* DIRECTIONS FOR THIS TASK:
Count the lines in the rows below that contain the string "Create". Treat case as significant, and give only the number.

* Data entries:
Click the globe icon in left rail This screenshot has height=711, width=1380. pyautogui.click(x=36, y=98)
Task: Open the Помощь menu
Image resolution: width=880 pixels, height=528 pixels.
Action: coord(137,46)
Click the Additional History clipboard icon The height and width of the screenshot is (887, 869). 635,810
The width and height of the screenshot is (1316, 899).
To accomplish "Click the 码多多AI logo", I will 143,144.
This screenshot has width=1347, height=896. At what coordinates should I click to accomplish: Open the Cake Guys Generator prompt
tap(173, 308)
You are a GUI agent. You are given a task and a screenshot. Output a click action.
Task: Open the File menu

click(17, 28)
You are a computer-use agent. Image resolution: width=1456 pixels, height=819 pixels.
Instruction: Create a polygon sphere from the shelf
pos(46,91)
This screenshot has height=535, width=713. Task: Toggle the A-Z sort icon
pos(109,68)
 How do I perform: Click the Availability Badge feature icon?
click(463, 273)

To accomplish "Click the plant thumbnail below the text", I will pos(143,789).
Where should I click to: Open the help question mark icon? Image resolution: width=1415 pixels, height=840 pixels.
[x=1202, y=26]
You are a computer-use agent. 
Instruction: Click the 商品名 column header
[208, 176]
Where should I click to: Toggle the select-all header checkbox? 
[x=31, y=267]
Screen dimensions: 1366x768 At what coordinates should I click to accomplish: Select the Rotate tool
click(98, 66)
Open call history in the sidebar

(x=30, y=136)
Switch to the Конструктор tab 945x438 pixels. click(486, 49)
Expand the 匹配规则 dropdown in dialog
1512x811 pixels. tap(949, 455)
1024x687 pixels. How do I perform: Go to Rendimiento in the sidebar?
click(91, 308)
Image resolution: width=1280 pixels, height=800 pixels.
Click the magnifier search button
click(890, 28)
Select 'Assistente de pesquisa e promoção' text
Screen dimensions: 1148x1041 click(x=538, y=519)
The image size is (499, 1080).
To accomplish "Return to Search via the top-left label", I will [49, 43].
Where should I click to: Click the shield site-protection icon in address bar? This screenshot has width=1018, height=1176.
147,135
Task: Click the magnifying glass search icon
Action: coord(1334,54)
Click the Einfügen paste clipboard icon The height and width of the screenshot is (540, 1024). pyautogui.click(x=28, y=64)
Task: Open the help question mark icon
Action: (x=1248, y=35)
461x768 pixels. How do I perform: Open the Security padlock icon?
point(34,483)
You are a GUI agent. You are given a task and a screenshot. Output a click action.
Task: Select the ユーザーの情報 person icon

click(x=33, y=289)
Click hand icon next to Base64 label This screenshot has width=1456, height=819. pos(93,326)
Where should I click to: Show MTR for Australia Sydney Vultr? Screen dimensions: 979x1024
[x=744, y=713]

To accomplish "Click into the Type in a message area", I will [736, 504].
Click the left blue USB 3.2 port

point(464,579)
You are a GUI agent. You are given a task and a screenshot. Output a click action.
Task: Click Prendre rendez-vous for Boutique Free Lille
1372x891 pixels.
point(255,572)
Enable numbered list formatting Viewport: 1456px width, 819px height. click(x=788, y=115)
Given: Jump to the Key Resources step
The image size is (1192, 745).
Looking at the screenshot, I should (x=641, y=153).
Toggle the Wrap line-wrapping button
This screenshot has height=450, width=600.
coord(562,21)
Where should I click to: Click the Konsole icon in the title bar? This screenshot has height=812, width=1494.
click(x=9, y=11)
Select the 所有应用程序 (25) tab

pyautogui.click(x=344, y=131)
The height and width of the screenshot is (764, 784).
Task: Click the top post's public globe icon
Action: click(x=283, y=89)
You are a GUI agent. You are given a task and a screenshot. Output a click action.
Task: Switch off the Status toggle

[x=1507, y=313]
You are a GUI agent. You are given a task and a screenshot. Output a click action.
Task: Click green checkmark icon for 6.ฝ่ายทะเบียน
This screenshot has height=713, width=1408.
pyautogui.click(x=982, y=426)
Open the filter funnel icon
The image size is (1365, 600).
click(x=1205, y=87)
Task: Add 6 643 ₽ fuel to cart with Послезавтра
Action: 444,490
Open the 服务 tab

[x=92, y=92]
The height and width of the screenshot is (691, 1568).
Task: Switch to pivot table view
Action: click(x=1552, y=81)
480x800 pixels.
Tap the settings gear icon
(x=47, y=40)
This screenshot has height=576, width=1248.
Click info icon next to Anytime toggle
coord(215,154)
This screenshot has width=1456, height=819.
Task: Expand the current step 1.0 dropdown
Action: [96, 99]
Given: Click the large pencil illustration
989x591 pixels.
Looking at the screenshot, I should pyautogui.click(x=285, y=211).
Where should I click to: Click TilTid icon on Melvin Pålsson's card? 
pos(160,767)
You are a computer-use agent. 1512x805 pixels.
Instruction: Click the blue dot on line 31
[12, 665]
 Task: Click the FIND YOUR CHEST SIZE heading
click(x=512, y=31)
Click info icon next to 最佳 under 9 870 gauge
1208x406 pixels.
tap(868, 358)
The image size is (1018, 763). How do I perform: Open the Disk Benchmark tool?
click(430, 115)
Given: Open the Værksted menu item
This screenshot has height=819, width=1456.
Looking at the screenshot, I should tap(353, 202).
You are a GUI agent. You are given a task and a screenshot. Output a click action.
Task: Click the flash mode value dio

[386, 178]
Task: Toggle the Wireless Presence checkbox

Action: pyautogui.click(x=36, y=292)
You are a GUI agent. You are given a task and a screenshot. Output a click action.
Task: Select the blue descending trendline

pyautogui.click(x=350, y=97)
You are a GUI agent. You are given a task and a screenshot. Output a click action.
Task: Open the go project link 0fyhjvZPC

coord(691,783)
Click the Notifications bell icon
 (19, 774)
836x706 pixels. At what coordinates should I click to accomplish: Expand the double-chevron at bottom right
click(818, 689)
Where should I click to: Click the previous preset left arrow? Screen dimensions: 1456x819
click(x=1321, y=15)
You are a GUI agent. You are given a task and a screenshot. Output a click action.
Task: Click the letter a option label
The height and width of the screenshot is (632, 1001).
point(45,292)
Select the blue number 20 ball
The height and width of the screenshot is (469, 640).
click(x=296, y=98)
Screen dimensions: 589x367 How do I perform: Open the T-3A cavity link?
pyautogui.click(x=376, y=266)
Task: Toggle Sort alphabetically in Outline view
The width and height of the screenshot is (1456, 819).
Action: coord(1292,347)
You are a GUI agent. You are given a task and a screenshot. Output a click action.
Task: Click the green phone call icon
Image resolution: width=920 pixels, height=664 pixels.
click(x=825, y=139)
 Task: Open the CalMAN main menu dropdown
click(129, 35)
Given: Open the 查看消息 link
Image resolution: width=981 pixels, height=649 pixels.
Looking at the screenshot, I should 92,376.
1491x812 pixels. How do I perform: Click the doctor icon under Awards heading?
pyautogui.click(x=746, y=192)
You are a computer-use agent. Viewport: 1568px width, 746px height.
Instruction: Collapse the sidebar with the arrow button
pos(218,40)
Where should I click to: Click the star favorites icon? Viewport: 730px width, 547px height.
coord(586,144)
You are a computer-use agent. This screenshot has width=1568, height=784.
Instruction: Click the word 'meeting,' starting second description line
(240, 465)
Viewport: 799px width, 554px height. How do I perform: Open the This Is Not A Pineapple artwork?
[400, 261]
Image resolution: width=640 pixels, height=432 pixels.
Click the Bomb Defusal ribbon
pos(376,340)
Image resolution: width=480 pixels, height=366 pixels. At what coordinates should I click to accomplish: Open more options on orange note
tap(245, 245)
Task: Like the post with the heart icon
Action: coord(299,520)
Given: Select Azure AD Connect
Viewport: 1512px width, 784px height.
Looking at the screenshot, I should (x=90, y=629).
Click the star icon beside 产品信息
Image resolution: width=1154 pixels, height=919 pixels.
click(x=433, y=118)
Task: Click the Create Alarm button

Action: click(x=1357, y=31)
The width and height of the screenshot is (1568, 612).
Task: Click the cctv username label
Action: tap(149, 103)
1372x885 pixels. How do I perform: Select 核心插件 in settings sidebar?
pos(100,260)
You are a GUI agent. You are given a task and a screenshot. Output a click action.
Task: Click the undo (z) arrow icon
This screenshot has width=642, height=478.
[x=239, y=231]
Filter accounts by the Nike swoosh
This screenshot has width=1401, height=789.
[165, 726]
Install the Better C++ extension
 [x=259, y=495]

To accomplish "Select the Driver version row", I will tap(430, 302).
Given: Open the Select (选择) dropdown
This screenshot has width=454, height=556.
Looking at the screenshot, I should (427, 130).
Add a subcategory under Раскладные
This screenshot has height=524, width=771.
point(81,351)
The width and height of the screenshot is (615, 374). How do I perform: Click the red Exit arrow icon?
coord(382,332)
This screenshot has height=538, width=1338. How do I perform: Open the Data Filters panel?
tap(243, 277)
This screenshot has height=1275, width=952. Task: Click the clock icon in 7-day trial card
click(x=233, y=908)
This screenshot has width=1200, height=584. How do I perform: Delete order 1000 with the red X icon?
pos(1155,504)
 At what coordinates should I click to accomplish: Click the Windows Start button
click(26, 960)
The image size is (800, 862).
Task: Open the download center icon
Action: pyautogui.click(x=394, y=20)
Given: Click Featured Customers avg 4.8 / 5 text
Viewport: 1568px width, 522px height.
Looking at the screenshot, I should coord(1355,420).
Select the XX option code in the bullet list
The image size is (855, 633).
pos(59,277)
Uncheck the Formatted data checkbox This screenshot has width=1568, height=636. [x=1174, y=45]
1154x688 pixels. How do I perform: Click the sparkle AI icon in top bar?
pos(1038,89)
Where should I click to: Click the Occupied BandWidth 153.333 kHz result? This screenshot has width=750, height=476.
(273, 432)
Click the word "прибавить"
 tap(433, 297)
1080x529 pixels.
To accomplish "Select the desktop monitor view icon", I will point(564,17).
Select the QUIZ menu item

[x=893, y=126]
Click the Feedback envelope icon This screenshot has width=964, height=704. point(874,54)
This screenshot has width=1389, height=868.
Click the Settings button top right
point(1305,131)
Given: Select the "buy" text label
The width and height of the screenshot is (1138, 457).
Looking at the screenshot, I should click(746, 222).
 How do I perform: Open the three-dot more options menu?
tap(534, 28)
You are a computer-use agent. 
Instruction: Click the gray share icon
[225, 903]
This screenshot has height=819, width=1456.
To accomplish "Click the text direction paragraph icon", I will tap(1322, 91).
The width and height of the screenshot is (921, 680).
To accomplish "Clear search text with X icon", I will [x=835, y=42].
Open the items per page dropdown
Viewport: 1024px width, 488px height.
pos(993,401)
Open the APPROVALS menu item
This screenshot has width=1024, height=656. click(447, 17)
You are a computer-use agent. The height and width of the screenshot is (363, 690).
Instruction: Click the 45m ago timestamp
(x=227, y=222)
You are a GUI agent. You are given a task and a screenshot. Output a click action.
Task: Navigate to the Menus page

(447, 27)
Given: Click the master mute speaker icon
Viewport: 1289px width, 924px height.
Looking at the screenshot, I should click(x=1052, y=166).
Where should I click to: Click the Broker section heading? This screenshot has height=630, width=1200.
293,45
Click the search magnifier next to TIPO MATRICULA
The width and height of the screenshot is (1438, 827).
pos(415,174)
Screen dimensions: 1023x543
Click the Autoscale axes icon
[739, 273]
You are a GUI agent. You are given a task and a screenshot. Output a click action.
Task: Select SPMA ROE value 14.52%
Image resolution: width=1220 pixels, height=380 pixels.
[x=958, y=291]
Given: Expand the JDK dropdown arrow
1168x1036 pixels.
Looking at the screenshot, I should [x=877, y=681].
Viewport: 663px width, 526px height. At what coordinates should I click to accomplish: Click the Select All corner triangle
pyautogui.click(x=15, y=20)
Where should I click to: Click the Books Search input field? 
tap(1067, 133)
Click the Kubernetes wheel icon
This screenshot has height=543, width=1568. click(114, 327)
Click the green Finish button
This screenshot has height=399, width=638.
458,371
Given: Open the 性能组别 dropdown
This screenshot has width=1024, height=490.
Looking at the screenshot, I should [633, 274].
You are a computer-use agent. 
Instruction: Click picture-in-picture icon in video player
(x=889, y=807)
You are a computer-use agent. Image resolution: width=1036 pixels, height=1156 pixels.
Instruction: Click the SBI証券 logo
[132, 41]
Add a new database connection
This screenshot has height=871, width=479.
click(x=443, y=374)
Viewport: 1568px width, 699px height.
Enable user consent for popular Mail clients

* REPLY:
2